To IT this may look like the tail is wagging the dog, but the emphasis is on how to adapt, not how to keep such devices out.
Mobile is the new PC
Case in point: At a session discussion debating Macs in the enterprise yesterday, many good arguments were made for not allowing in Macs in any shape or form. But the whole discussion was overshadowed by the inevitability of it. iPads, for example, are forcing themselves into the business by sheer numbers -- especially among executives and IT management -- and user demand for access to key apps from those platforms. Consider: During one session I counted 21 iPads in quick scan of a room of about 200 people. Seventy five percent of the IT professionals in the room were in favor of incorporating Macs into the enterprise IT infrastructure.
PC, Smartphone and Tablet too
Users are carrying the iPad as a third device. The conventional wisdom was that people would never carry an iPad or other tablet computer because it can't replace a smart phone or a laptop and no one would carry three devices. It's looking like that's not true. iPad users here appear to be carrying all three - including another Computerworld reporter covering the conference. Gartner now envisions a world where users' lives are associated with many different devices, a world where those devices will disappear into functional "objects" (think e-book reader).
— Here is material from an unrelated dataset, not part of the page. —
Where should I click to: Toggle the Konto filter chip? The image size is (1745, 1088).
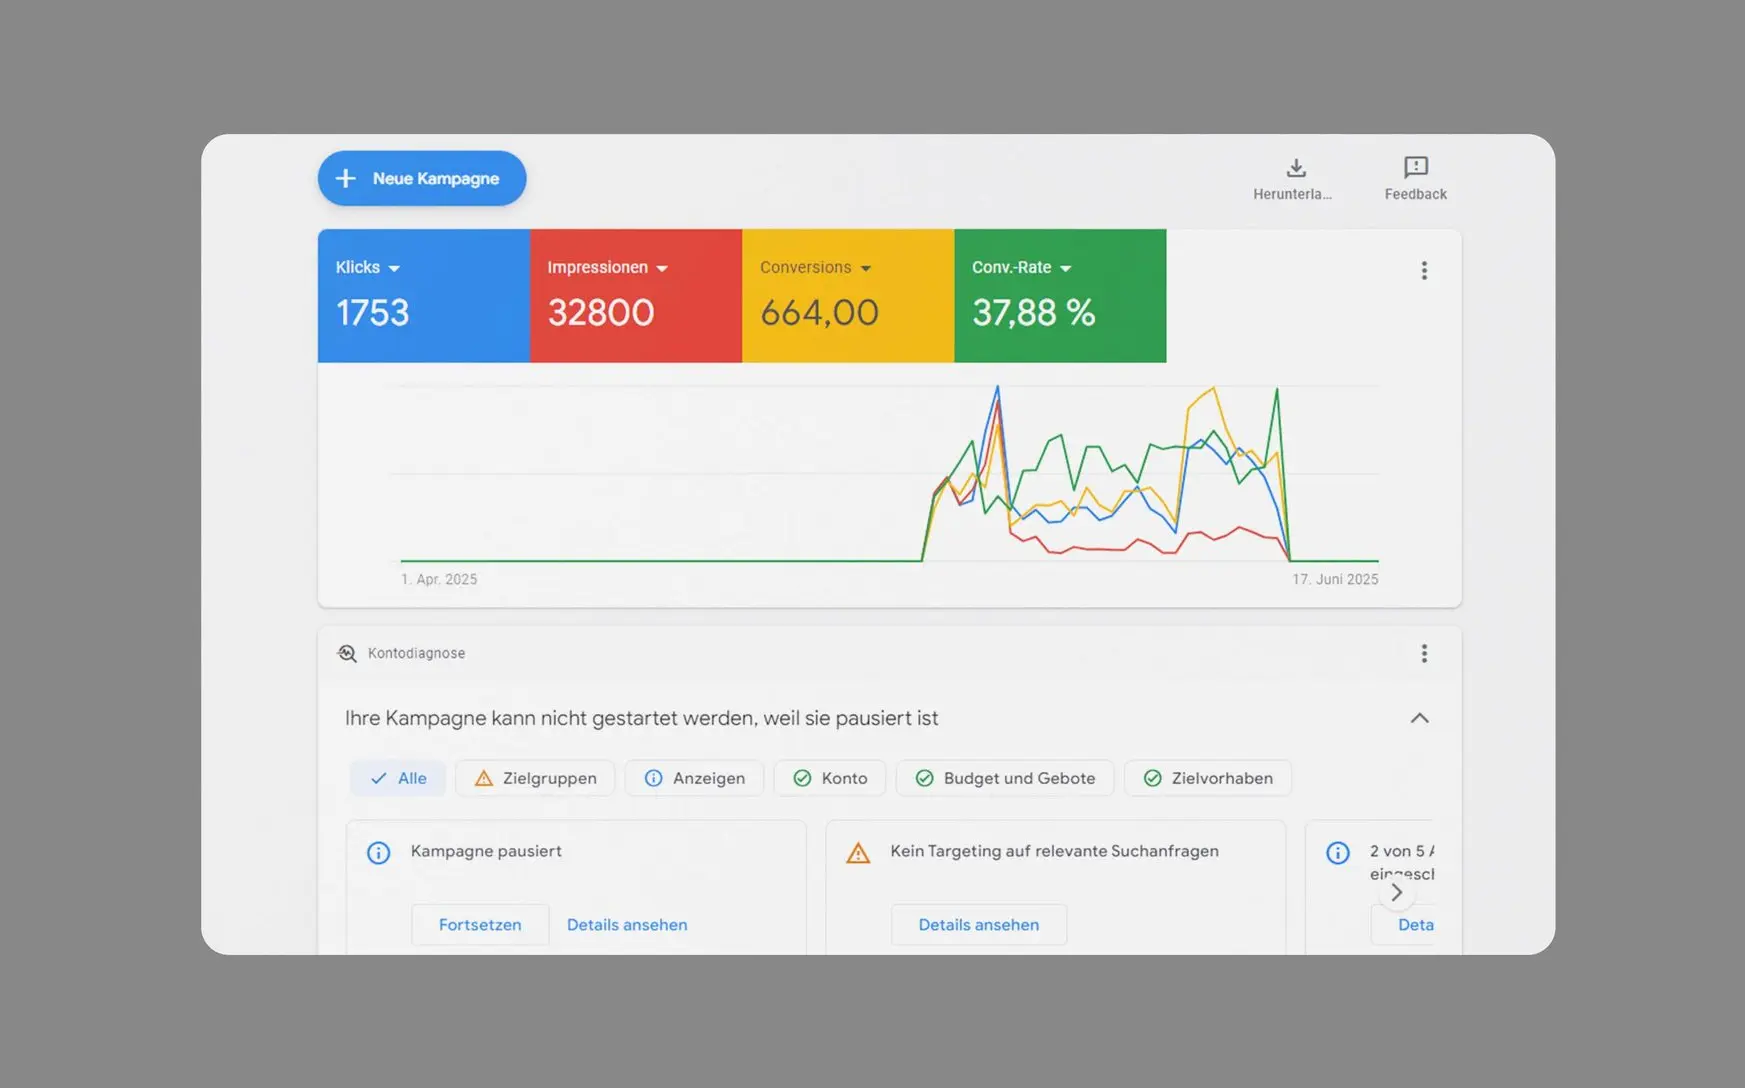[829, 778]
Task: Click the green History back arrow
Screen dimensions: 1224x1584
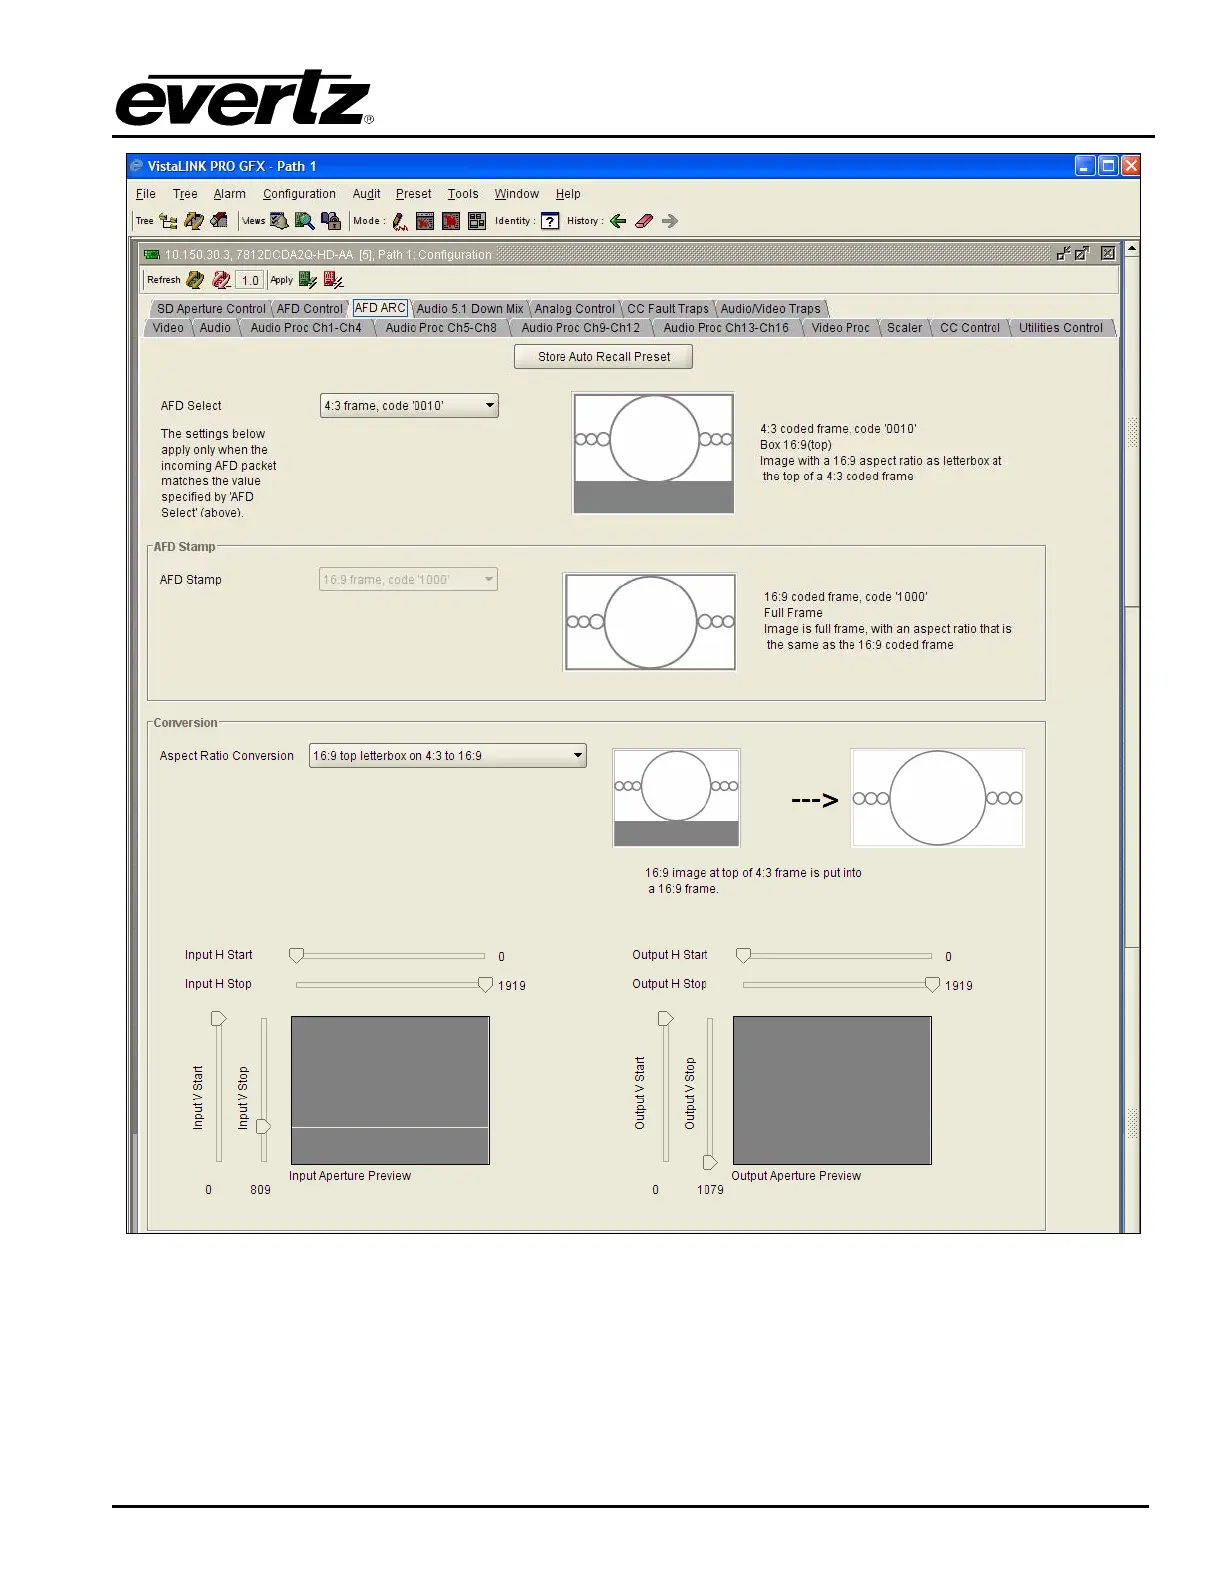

Rise of the synch ecosystem: Multiple devices drive need for app and data orchestration
An acute need is emerging for app and data orchestration between all of these computing devices. What all of those objects you use need is portable, universal access to your information. "If you're working on four or five different machines you can't remember which has what," says Cearley. And you shouldn't have to.
I couldn't agree more.
In fact, the anytime, anywhere, any device password management programs I reviewed this week are a harbinger of that evolution. These tools orchestrate our life between devices, allowing access to continuously synchronized password data that can be delivered to your iPad, the MacBook at home, the Windows machines at work and the Android phone in your pocket.
Development for mobile first, PC second
In the developer world it's clear that there's a race under way to develop business-centric and custom, business-specific mobile apps for smart phones and tablets. What's new, in Gartner's view, is that the emphasis in software development is rapidly moving away from the Windows PC in favor of a mobile-first posture.
People like the UI-specific experience of devices such as the iPad or iPhone for consuming apps and content. As a result, says analyst David Cearley, "The design and focal point for systems in the future is mobile." The development of apps that take full advantage of the unique interface of mobile devices will be "the key design point, with desktops being a companion or sub-device."
Unified communication rolls in mobile
Finally, Gartner is predicting that the mobile phone will become the primary communication device for businesses in the next few years, displacing the desktop handset as the center of the user's telecom universe. To get there IT organizations will need to beef up in-building access through techniques such as dual-mode phones that switch voice traffic over the corporate Wi-Fi network -- which of course must be optimized to handle voice traffic -- and integration with the corporate or VoIP PBX call management system.
Voice over 3G,which is just starting to roll out, will become another option for managing call costs by pushing cellular voice traffic over less expensive bandwidth usually reserved for data. Unfortunately, quality of service will have to evolve before call quality will be consistent enough for business use. Also on the horizon: Integrating mobile devices into internal unified communications systems for seamless access to voice mail, e-mail, IM etc.